Çay İşletmeleri Genel Müdürlüğü (ÇAYKUR) kuru çay fiyatına yüzde 15 zam yaptı.
Şeker fiyatlarına yüzde 16 oranında zam geldi. Sigara ve alkol ürünlerinde özel tüketim vergisine (ÖTV) yapılan zam oranı yüzde 40 ile 60 arasında oldu.

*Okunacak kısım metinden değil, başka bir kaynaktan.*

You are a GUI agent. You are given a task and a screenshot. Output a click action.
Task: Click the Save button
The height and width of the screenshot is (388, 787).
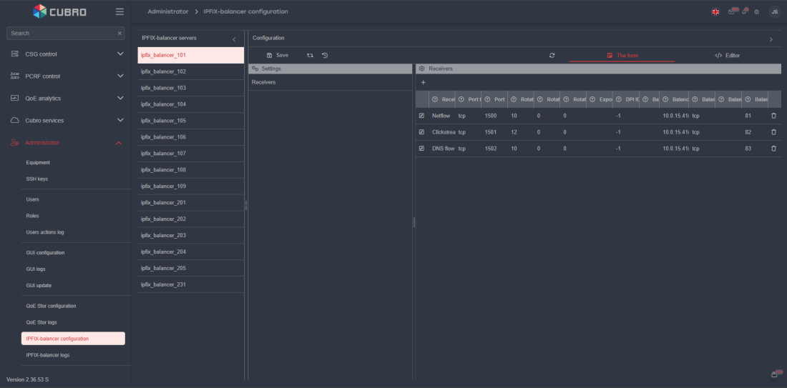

OKUL SERVİS ÜCRETLERİ DE ARTTI
İstanbul başta olmak üzere büyük şehirlerde okul servislerine yüzde 13, dolmuş ücretlerine yüzde 24, taksi ücretlerine yüzde 25 zam yapıldı. 2020 yıl başından itibaren vergi, harç ve trafik cezaları yüzde 22.58 zamlandı. Emlak vergileri yüzde 11.29 arttı. Kırmızı ışıkta geçmenin cezası 235 liradan 288 liraya, en ucuz otomobilin Motorlu Taşıtlar Vergisi 861 liradan bin 55 liraya çıktı. İğneden ipliğe yüzde 22.58 zam yapılmasına rağmen yıl başında memur maaşlarına yüzde 4, emekli aylıklarına yüzde 6.6 civarında zam yapıldı.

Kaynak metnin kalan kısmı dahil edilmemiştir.